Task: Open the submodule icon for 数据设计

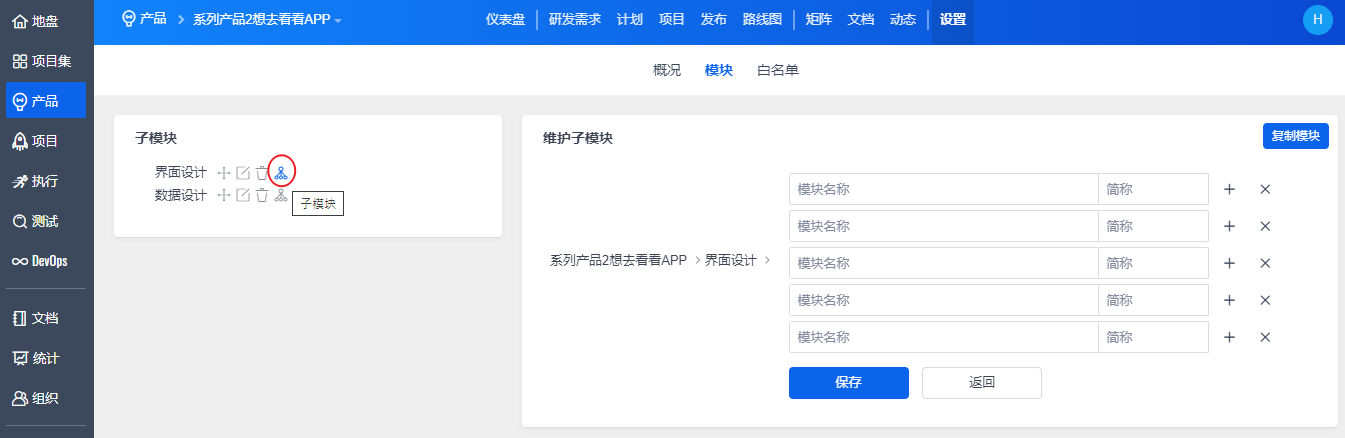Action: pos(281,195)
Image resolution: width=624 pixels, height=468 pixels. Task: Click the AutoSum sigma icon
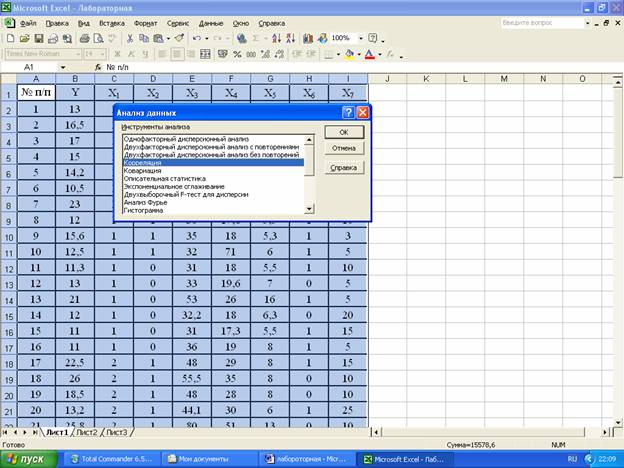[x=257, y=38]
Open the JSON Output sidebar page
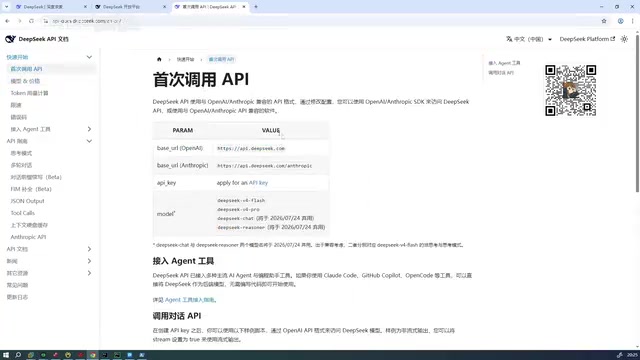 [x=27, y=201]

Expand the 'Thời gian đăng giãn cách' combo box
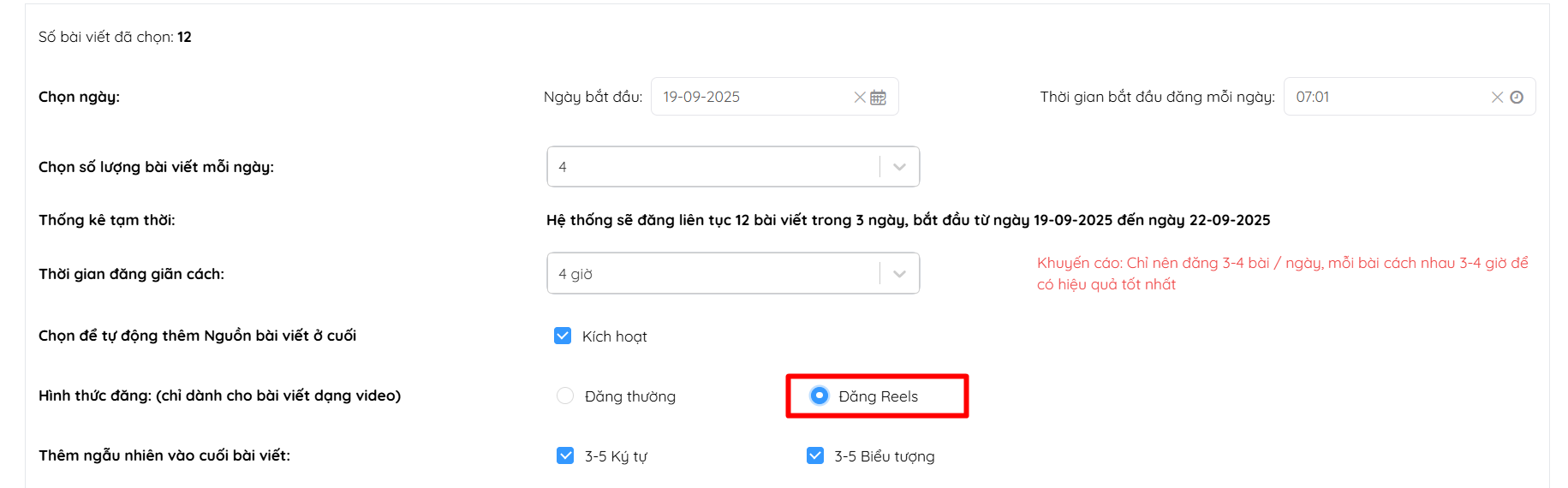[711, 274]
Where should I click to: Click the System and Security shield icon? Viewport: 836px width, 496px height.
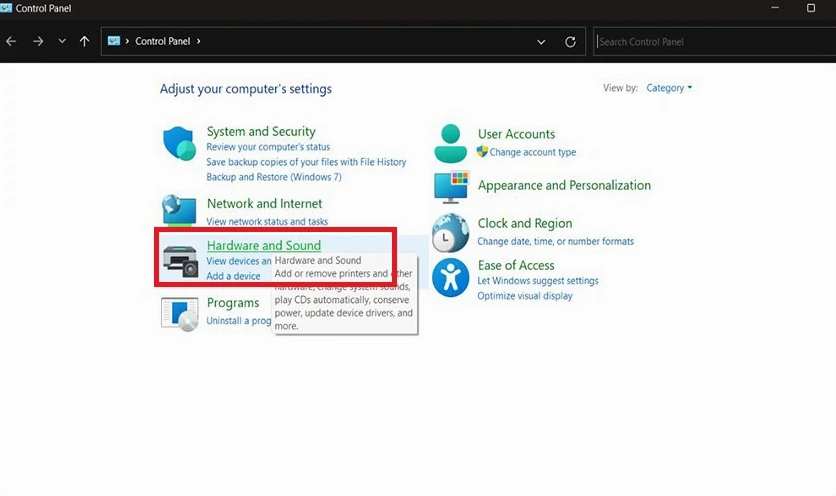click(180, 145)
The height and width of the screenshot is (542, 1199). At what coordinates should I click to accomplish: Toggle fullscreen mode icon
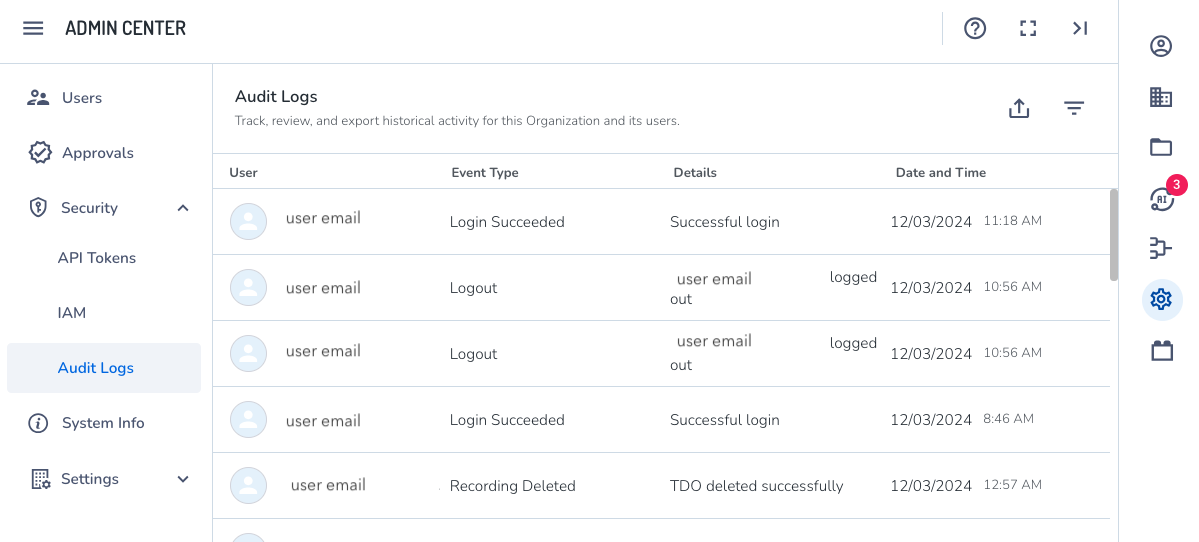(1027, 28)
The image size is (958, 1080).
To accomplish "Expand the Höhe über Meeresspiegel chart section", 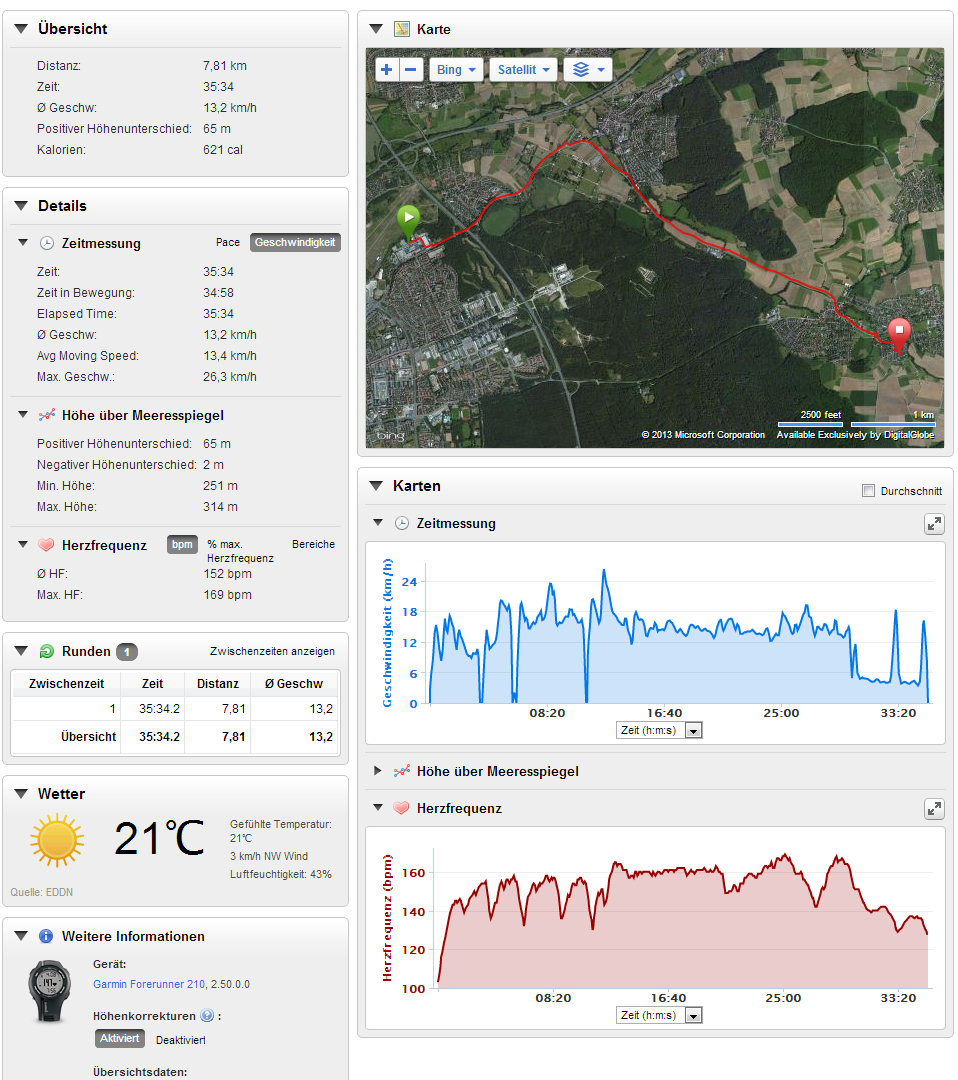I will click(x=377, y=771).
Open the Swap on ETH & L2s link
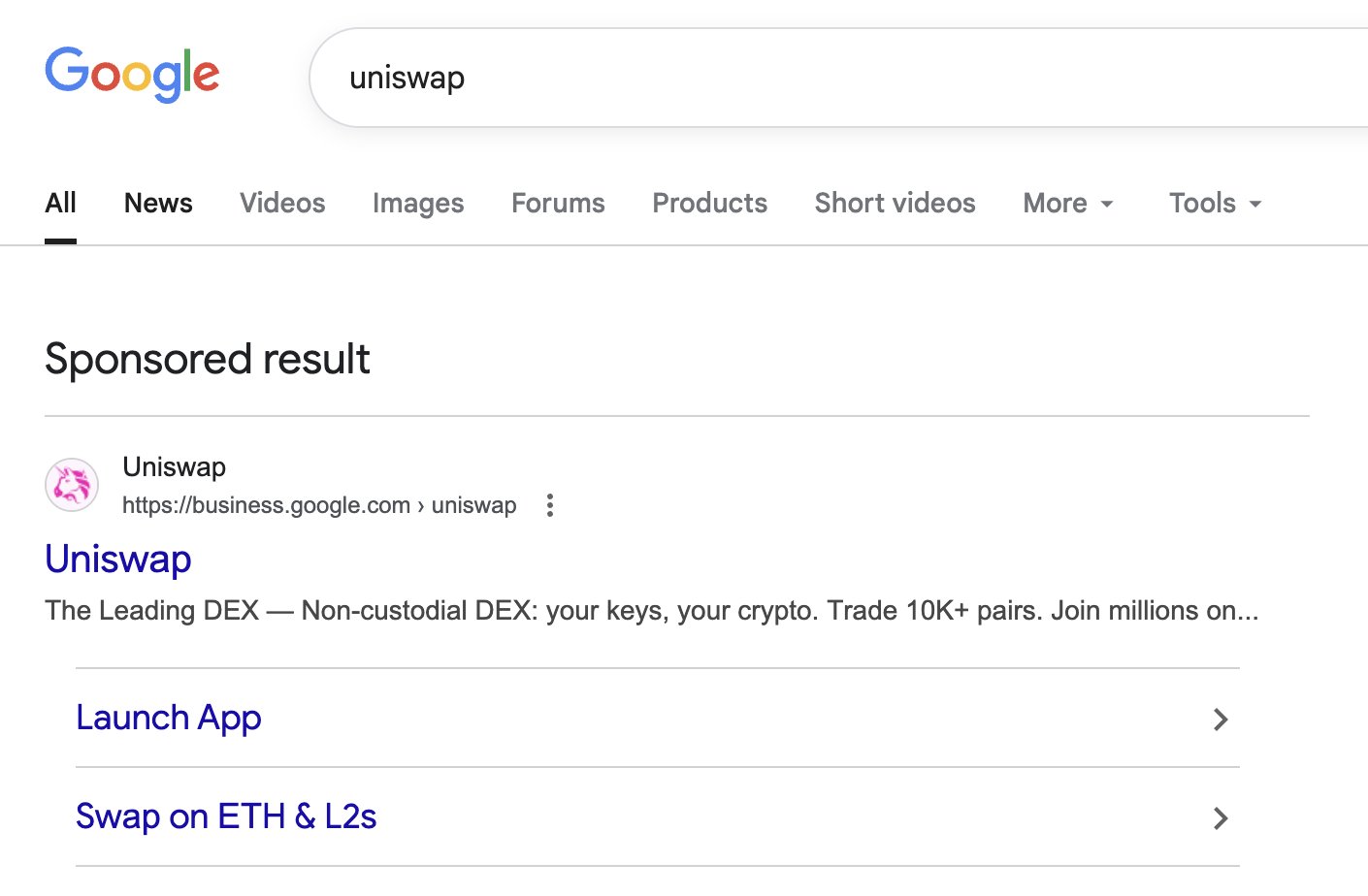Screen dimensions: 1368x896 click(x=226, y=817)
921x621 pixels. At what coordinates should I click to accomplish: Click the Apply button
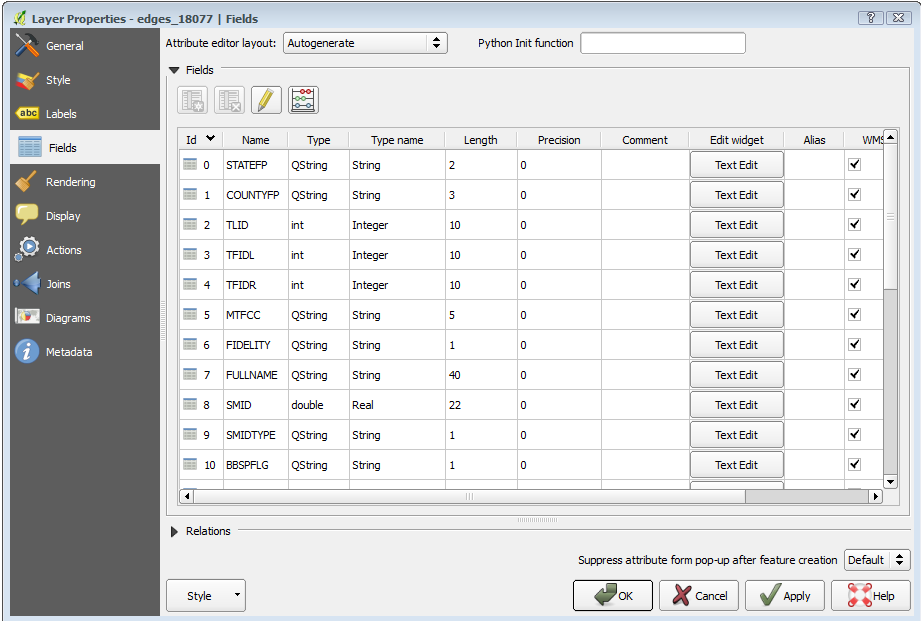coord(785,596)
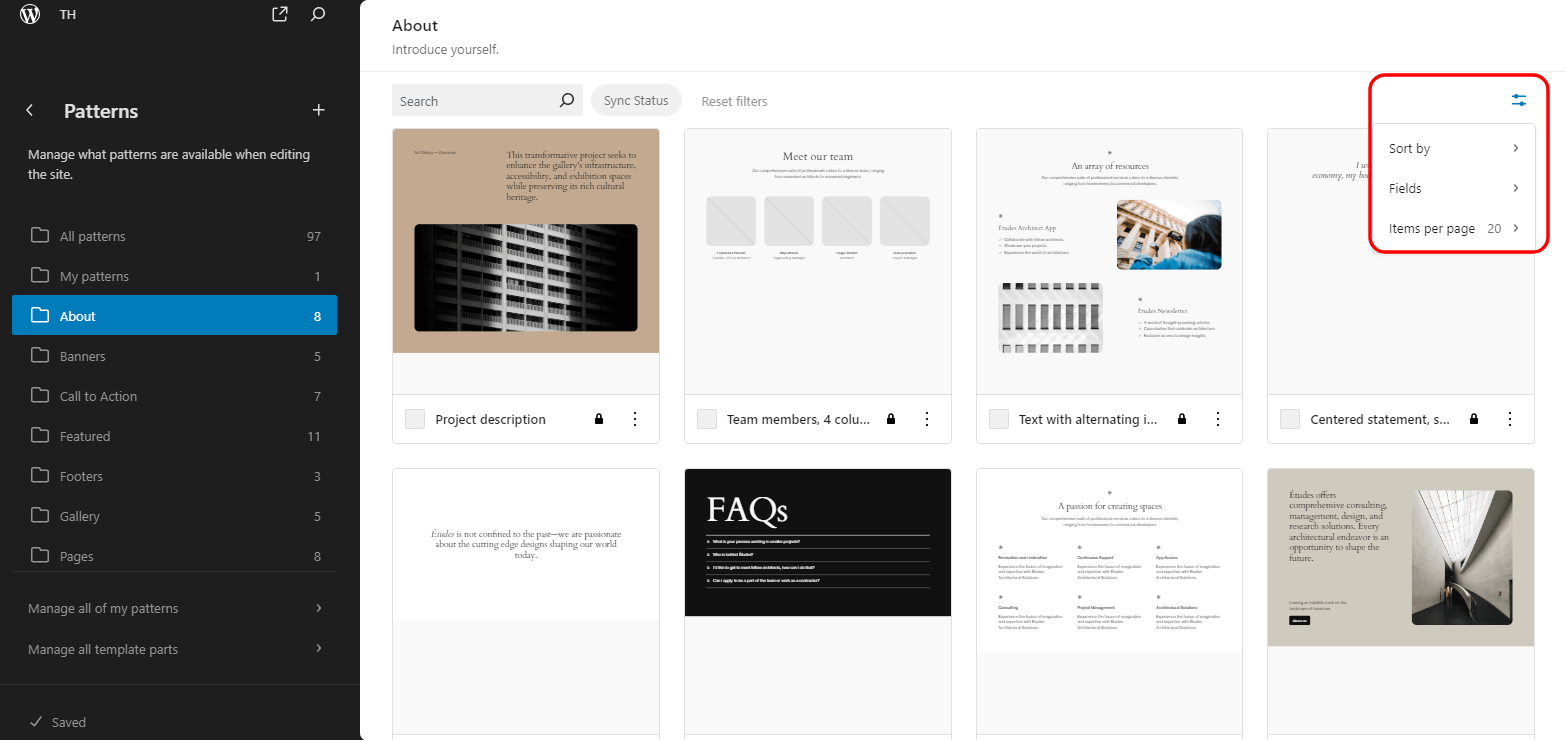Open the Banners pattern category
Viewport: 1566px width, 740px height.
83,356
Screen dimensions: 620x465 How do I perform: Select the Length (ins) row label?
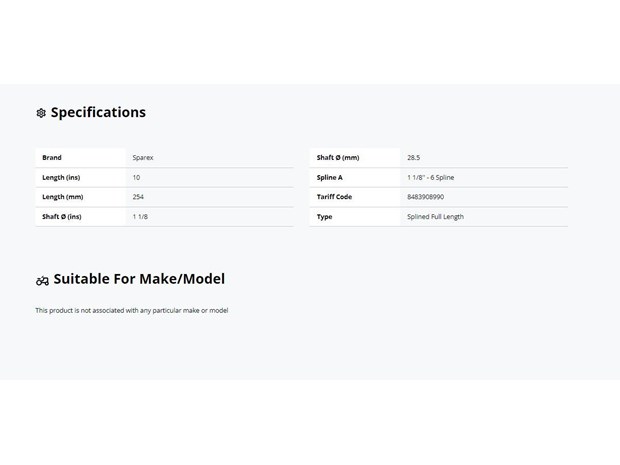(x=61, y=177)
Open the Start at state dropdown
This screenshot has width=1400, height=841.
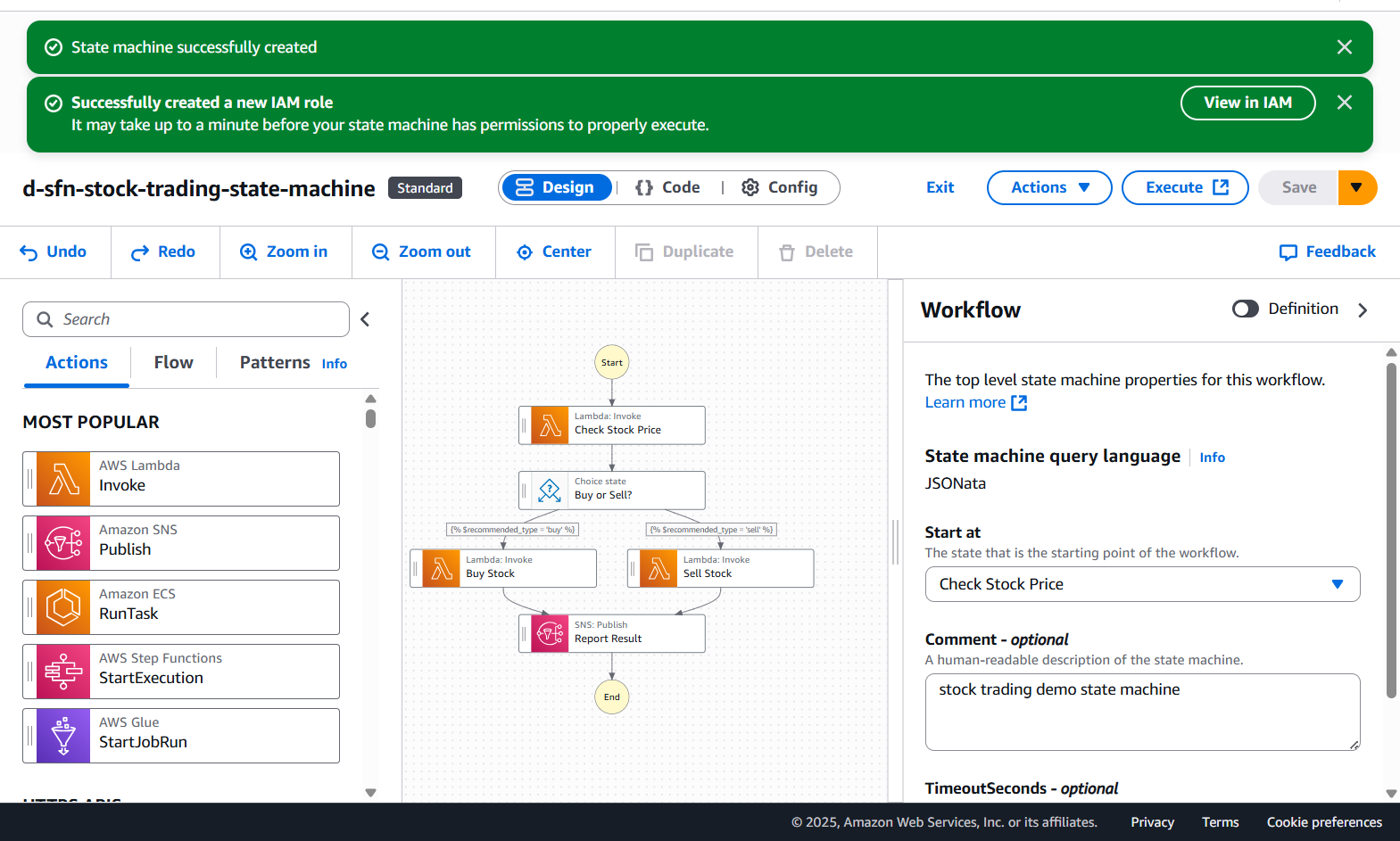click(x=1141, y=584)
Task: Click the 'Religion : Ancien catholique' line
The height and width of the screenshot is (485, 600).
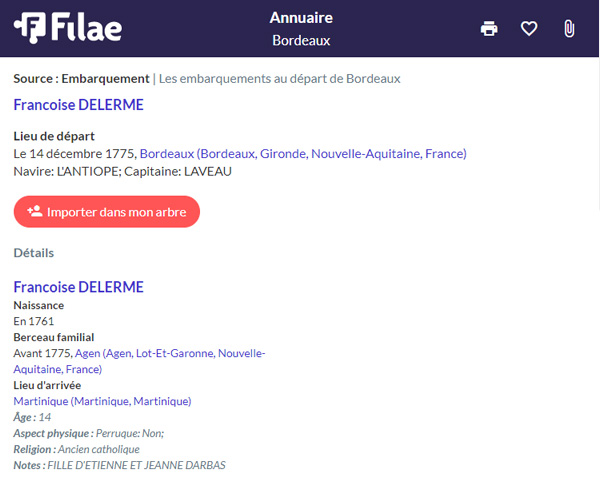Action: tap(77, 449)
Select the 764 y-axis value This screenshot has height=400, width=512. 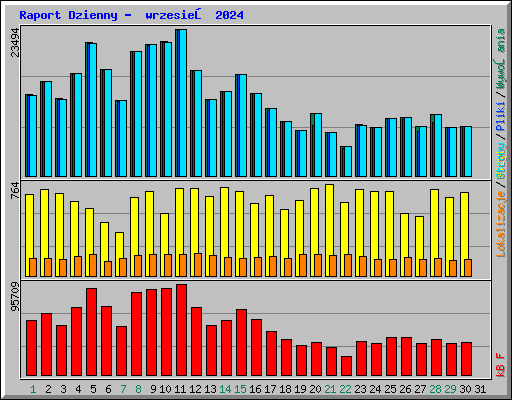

----------

» Required task
Render the material as a numbered list, from its start through the line containing "click(180, 145)", with both ends included and blank lines dropped. Omit the pictures.

» Answer for this exercise
1. Task: Open the submodule icon for 数据设计
2. Action: pos(281,195)
3. Image resolution: width=624 pixels, height=468 pixels. Task: Click the AutoSum sigma icon
4. [x=257, y=38]
5. Open the JSON Output sidebar page
6.  [x=27, y=201]
7. Expand the 'Thời gian đăng giãn cách' combo box
8. [711, 274]
9. Where should I click to: Click the System and Security shield icon? Viewport: 836px width, 496px height.
10. click(180, 145)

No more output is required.